* **Brief**
The reply must contain all of the records, unchanged.

* **Source material**

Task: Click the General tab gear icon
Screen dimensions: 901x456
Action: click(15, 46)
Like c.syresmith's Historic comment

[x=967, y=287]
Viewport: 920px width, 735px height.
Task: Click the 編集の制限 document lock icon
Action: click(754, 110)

* **Answer to the exercise**
Task: Click the General tab gear icon
Screen dimensions: 901x456
Action: click(15, 46)
Like c.syresmith's Historic comment

[x=967, y=287]
Viewport: 920px width, 735px height.
Task: Click the 編集の制限 document lock icon
Action: click(754, 110)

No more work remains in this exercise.